10º É honorável e sensato investir milhões de dólares no complexo militar industrial para produzir armas que possam liquidar várias vezes a vida na Terra?
O senhor deveria conhecer, antes de julgar o nosso país, que Cuba, com seus programas de educação, saúde, esportes, cultura e ciências, aplicados não só em seu próprio território, mas também em outros países pobres do mundo, e o sangue derramado em solidariedade com outros povos, apesar do bloqueio econômico e financeiro e as agressões do seu poderoso país, constitui uma prova de que se pode fazer muita coisa com muito pouco. Nem a nossa melhor aliada, a URSS, foi-lhe permitido traçar nosso destino.
Para cooperar com outros países, os Estados Unidos da América só podem enviar profissionais vinculados à disciplina militar. Não o pode fazer de outro jeito, porque carece de pessoal em número suficiente disposto a se sacrificar por outros e oferecer apoio significativo a um país com dificuldades, apesar de que em Cuba temos conhecido e têm cooperado conosco excelentes médicos norte-americanos. Eles não são os culpados porque a sociedade não os educa massivamente nesse espírito.
A cooperação do nosso país nunca a subordinamos a requisitos ideológicos. Oferecemo-la aos Estados Unidos quando o furacão Katrina bateu duramente a cidade de Nova Orleans. Nossa brigada médica internacionalista leva o nome glorioso de Henry Reeve, um jovem nascido nesse país que lutou e morreu pela soberania de Cuba na primeira guerra por nossa independência.

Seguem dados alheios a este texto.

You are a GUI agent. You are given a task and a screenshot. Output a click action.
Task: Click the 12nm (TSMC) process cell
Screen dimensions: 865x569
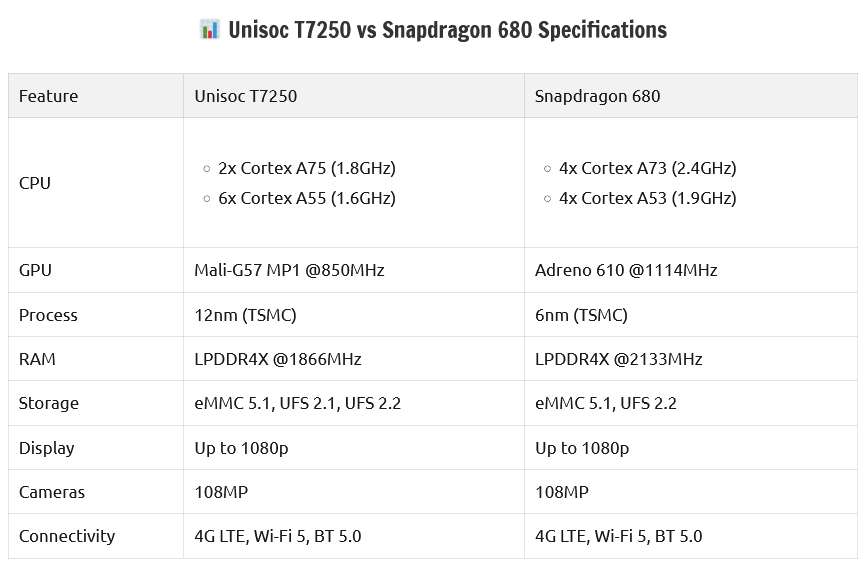[x=245, y=315]
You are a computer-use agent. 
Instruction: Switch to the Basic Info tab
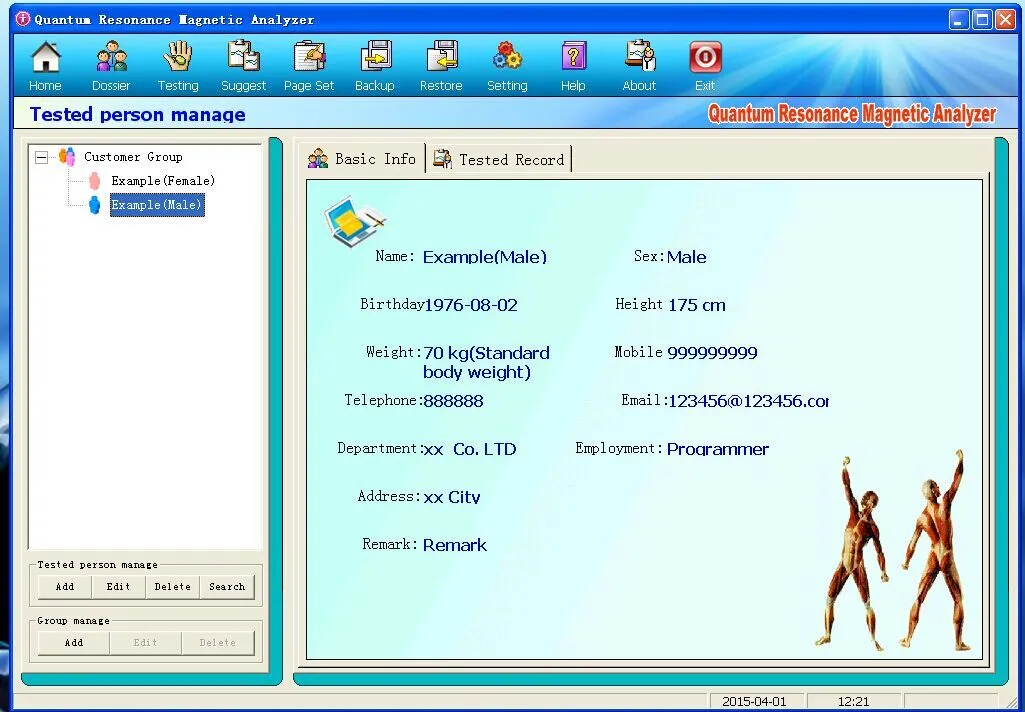pyautogui.click(x=375, y=158)
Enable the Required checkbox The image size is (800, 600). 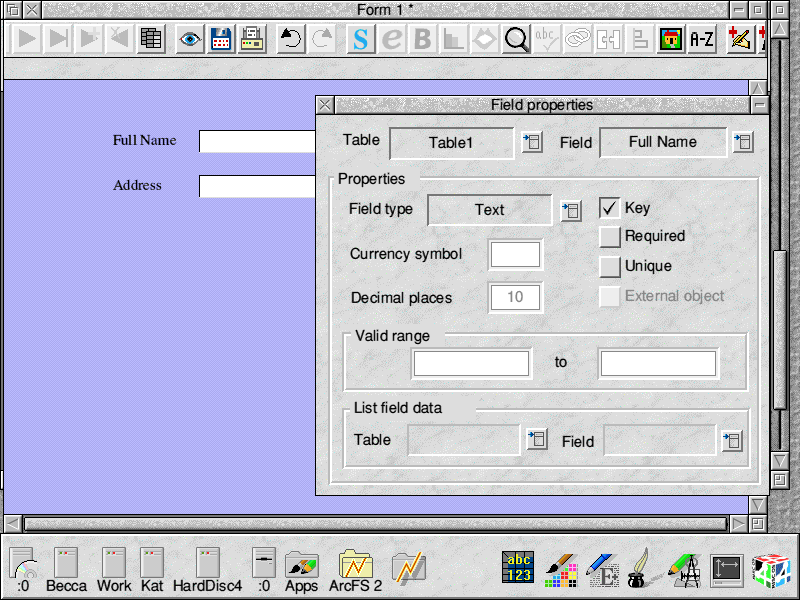tap(610, 237)
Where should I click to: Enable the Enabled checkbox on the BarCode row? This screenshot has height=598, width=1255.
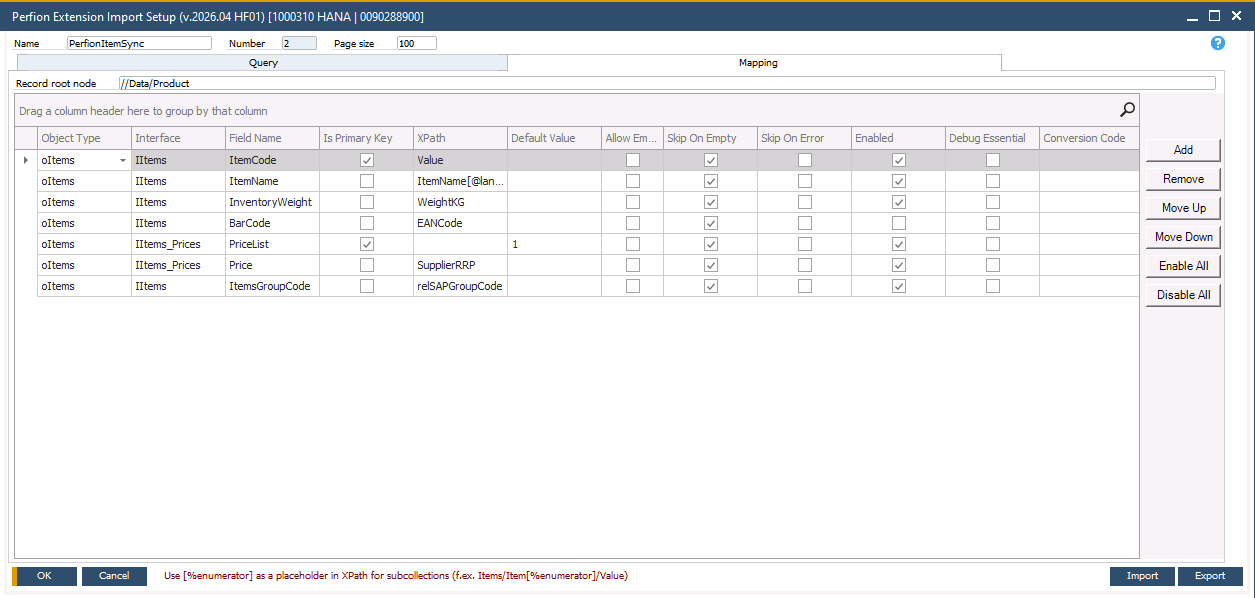click(898, 223)
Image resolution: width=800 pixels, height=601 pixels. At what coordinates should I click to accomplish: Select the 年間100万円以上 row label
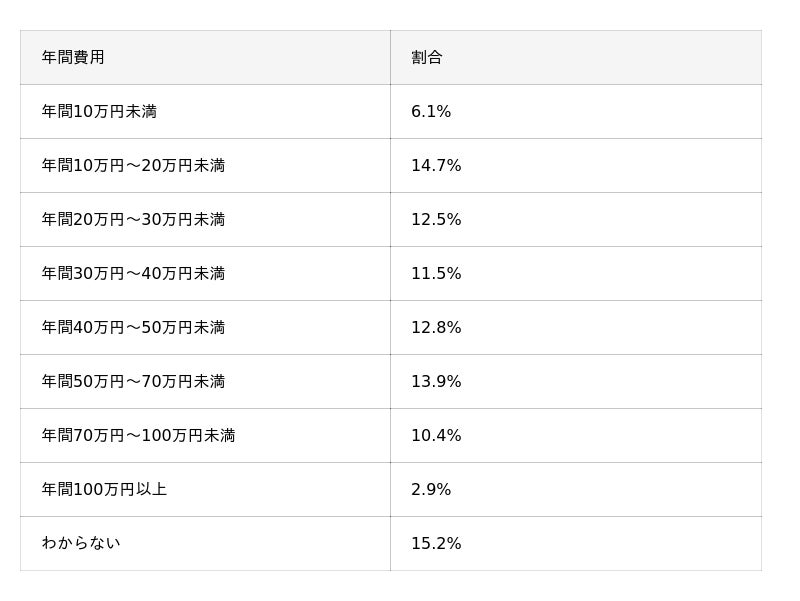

Nossa Revolução pode convocar a dezenas de milhares de médicos y técnicos da saúde. Pode convocar, de forma igualmente massiva, mestres e cidadãos dispostos a marcharem a qualquer canto do mundo, para qualquer nobre propósito. Não para usurpar direitos nem conquistar matérias-primas.
Na boa vontade e disposição das pessoas há infinitos recursos que não se guardam nem cabem nas arcas de um banco. Não emanam da política cínica de um império.